### TASK INSTRUCTIONS
Can you copy out, word for word, the lines of the material below that start with the line containing "coordinates (214, 85)." and run through the line containing "Image resolution: width=1920"?

Stored data
- - -

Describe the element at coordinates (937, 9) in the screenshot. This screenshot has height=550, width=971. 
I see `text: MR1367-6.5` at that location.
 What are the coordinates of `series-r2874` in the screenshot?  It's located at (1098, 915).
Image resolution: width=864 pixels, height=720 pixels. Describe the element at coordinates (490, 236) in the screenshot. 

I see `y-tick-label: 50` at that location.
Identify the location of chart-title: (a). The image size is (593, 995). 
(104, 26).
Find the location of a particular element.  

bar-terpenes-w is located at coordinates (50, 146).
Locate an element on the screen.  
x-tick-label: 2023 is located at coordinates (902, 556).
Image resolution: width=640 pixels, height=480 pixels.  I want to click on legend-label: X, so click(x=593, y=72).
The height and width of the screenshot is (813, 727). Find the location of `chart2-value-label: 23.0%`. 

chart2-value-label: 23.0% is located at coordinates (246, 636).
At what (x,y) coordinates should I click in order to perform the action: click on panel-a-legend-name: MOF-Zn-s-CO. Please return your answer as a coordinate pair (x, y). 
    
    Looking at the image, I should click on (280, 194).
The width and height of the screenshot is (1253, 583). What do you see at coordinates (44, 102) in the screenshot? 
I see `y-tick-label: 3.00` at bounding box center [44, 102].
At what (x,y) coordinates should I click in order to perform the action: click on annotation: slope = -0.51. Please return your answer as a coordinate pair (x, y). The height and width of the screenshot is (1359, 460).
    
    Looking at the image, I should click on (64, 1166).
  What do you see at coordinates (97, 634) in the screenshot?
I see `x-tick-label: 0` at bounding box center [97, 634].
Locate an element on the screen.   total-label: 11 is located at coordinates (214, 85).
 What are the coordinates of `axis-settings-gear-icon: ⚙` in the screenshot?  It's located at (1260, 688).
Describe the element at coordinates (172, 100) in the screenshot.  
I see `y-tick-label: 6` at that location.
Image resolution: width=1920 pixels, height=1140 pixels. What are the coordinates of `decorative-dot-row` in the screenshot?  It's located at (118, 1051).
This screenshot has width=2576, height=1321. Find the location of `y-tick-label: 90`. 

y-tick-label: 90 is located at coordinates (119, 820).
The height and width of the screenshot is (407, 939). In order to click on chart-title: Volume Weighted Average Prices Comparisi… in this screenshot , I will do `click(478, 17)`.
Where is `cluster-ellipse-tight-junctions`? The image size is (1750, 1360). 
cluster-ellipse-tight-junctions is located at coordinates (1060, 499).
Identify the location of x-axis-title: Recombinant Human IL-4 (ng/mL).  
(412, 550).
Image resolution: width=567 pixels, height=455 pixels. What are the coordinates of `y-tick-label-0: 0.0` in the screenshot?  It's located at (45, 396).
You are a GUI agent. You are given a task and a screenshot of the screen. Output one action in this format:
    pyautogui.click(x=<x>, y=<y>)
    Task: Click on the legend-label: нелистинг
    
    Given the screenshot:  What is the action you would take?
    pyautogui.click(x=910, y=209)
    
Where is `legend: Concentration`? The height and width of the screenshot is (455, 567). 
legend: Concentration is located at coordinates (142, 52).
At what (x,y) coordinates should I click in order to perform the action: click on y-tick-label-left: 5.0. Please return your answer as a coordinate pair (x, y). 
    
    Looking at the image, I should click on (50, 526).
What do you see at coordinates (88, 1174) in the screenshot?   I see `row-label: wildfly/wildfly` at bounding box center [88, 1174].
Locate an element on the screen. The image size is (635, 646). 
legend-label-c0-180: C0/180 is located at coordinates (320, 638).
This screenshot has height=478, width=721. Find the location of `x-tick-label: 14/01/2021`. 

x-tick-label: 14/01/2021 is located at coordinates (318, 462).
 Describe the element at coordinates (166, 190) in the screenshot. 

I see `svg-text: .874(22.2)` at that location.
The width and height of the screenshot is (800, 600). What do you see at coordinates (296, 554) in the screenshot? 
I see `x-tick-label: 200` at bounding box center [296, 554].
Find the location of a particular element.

- - -

### WRITTEN ANSWER
Locate an element on the screen.   total-label: 11 is located at coordinates (214, 85).
 What are the coordinates of `axis-settings-gear-icon: ⚙` in the screenshot?  It's located at (1260, 688).
Describe the element at coordinates (172, 100) in the screenshot.  
I see `y-tick-label: 6` at that location.
Image resolution: width=1920 pixels, height=1140 pixels. What are the coordinates of `decorative-dot-row` in the screenshot?  It's located at (118, 1051).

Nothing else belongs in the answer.